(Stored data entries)
--- START ---

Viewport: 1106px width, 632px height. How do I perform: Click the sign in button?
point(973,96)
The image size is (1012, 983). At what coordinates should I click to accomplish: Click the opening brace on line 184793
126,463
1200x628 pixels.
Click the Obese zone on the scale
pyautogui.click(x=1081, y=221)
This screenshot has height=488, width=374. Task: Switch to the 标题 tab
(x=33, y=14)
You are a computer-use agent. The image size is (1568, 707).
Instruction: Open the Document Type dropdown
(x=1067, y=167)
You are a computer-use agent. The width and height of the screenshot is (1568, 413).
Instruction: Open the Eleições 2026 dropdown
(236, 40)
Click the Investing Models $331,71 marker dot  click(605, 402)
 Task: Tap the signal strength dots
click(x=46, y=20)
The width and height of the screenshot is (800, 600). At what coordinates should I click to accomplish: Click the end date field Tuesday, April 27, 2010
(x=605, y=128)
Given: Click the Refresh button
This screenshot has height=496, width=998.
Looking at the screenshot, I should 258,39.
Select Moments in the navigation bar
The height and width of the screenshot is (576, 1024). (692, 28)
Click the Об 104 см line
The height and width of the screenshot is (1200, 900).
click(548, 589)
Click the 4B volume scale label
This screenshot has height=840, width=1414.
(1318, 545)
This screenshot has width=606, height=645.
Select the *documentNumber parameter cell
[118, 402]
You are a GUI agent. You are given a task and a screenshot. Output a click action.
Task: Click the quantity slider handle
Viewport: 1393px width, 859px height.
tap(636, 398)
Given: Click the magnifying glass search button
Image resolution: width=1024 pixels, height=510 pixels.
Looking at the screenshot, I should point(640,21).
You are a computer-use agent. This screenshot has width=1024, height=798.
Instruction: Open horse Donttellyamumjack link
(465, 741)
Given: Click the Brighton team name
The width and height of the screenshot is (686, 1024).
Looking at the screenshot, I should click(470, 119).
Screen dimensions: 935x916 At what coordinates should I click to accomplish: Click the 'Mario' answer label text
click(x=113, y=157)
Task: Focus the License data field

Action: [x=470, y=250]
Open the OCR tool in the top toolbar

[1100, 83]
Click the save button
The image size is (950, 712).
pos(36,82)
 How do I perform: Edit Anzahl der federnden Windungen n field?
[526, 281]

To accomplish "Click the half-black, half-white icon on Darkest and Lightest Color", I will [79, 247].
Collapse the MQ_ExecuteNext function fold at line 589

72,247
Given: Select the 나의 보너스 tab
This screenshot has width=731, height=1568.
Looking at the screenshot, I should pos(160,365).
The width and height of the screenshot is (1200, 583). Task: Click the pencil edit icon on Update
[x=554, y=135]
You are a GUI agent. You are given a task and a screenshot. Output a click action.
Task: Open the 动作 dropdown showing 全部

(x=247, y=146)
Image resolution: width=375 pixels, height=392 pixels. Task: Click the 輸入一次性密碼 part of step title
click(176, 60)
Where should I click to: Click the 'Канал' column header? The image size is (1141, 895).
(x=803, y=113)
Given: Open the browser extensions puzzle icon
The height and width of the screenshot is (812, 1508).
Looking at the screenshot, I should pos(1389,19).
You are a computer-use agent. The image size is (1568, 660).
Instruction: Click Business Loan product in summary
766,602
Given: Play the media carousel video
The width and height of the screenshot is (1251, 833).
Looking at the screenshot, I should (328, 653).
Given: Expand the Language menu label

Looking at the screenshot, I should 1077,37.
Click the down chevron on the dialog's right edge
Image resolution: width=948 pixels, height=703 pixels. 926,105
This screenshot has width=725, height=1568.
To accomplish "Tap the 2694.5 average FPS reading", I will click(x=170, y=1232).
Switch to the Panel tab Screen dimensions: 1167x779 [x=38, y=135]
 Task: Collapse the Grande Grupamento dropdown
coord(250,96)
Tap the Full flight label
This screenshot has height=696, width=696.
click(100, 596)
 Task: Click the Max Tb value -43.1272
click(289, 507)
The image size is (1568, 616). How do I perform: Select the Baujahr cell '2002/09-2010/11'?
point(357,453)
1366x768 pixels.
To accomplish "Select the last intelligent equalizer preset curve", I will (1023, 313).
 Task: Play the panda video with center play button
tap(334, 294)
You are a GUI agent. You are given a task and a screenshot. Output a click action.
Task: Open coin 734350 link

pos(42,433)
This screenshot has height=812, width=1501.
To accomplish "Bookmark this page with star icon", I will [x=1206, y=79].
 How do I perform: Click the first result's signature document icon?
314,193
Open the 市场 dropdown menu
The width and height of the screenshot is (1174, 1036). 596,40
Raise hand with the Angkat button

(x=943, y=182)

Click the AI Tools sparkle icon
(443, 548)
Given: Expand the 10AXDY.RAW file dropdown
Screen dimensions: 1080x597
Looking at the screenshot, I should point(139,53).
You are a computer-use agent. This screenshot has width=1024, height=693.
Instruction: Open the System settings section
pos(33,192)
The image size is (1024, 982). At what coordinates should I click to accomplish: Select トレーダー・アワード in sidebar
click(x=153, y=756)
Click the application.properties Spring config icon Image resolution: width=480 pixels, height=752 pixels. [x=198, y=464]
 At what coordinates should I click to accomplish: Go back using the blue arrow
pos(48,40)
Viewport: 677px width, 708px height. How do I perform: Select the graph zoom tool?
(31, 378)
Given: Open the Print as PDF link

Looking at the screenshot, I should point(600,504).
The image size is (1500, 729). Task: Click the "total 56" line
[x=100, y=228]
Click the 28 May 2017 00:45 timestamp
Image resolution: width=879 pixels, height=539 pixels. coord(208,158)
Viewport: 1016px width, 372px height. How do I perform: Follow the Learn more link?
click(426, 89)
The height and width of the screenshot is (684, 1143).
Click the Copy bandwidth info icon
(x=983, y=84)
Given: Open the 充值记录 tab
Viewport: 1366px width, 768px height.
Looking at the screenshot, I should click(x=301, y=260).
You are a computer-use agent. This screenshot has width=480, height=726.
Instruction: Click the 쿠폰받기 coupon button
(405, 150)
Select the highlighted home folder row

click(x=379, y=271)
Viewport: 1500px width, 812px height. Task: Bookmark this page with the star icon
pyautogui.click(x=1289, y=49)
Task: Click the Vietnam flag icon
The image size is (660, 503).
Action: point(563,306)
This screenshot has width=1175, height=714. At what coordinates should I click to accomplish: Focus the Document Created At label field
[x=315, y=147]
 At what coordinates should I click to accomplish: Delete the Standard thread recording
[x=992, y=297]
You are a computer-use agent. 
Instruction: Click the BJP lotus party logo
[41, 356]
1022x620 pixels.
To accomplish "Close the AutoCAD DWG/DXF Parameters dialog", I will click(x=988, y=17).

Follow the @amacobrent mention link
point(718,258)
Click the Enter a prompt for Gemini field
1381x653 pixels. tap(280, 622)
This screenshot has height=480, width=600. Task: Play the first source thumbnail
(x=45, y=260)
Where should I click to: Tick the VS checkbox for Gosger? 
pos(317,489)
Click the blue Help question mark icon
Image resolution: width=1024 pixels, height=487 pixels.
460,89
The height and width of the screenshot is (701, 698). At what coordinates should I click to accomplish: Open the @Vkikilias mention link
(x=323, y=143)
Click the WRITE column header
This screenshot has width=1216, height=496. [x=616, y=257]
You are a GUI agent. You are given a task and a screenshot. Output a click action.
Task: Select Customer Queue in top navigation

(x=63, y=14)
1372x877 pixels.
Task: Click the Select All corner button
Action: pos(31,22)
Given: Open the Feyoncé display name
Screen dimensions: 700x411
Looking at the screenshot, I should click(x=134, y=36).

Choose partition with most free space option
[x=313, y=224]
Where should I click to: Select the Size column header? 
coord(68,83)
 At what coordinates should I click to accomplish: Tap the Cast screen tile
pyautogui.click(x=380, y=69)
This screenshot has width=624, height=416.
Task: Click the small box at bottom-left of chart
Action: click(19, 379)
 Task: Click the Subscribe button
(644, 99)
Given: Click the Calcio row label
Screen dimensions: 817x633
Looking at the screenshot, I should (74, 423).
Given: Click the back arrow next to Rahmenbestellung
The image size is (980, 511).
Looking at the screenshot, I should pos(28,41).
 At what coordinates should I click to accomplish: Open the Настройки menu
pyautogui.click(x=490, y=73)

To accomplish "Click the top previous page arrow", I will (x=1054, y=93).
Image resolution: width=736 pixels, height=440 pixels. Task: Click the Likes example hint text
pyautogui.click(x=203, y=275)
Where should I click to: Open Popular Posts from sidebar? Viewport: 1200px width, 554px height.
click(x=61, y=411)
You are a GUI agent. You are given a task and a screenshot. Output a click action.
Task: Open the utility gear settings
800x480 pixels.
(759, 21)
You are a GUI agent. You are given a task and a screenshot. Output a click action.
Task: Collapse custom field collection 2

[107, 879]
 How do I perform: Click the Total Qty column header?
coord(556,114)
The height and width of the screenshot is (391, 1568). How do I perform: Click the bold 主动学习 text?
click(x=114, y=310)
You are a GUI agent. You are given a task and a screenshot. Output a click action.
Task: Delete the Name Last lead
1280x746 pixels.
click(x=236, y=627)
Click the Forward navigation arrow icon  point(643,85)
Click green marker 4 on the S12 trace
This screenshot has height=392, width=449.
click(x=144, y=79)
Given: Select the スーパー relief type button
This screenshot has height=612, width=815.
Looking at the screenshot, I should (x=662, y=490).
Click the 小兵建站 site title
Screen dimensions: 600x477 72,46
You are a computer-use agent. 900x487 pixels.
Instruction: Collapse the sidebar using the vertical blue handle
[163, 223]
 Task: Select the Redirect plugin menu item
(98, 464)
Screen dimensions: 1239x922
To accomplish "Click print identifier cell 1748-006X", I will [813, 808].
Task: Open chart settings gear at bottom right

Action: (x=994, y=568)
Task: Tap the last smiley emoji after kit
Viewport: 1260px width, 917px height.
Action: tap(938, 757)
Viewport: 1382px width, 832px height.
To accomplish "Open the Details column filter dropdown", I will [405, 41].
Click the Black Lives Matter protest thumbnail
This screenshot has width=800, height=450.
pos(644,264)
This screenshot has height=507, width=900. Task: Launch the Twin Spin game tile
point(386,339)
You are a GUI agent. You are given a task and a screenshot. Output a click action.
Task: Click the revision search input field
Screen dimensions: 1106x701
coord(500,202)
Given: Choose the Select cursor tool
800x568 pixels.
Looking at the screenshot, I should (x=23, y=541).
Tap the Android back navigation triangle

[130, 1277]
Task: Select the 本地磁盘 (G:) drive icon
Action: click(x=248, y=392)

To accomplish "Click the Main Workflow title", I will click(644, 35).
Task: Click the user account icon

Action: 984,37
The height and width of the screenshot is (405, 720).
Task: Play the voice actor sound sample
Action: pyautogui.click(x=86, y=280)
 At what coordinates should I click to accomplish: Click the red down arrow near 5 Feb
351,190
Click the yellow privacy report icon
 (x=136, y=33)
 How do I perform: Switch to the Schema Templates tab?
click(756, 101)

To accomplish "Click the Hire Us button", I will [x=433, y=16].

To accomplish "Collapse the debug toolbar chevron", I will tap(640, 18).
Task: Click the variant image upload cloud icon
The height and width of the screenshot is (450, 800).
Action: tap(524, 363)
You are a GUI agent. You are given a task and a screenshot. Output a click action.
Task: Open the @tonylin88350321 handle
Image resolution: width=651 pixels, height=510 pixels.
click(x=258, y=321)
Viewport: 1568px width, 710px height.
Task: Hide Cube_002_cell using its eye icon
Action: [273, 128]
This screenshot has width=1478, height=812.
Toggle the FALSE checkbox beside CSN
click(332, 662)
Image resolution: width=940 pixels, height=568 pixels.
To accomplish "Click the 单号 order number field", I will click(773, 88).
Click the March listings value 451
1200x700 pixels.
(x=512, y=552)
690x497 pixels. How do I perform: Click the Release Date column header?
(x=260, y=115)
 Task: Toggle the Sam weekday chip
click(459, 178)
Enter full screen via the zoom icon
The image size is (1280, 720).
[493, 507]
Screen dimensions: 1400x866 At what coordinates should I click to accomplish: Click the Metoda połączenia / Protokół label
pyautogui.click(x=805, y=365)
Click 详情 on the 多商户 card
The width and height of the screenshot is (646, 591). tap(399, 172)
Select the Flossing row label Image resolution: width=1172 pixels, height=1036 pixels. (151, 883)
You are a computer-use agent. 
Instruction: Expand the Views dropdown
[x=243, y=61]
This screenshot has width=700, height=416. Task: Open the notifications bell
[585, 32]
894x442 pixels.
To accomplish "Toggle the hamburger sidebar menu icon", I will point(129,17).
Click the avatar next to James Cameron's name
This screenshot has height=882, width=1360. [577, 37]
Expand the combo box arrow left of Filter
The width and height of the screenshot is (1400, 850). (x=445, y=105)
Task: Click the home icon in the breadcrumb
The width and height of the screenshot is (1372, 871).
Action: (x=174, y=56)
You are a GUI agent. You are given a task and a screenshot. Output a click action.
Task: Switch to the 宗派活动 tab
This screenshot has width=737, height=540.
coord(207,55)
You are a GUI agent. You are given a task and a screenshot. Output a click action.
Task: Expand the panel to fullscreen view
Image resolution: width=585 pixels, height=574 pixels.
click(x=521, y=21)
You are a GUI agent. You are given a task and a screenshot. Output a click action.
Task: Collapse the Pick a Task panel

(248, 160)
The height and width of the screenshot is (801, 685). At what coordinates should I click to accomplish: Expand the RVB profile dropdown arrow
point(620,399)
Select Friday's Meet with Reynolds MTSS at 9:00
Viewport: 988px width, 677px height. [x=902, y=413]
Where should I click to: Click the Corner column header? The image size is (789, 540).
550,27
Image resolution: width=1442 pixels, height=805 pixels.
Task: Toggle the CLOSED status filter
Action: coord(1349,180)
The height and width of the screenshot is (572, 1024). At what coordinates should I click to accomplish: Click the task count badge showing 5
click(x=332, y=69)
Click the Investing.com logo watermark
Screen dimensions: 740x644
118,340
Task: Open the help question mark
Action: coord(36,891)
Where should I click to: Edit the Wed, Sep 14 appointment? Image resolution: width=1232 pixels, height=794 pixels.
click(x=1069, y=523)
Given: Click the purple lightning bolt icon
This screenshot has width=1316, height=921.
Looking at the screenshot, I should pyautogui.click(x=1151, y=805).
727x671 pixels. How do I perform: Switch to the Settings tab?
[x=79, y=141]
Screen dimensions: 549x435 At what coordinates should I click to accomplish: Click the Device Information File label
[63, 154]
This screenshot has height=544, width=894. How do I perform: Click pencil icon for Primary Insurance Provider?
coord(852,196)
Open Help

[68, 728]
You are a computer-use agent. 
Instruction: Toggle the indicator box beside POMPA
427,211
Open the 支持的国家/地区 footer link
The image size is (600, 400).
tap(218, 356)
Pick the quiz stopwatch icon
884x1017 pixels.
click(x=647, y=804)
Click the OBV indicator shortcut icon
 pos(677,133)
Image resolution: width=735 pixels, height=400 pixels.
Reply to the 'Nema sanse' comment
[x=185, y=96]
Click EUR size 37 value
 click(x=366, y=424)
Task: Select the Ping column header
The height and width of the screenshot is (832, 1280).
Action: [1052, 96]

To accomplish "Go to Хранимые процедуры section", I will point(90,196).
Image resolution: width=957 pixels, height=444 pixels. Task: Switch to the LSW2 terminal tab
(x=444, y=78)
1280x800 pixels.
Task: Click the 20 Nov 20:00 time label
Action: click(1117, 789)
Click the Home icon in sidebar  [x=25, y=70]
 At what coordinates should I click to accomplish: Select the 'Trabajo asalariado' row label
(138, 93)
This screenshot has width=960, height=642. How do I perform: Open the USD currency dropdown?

--- END ---

Go over the data above and copy every line that has the word "search" in it.

Given: Click the magnifying glass search button
Task: Click the revision search input field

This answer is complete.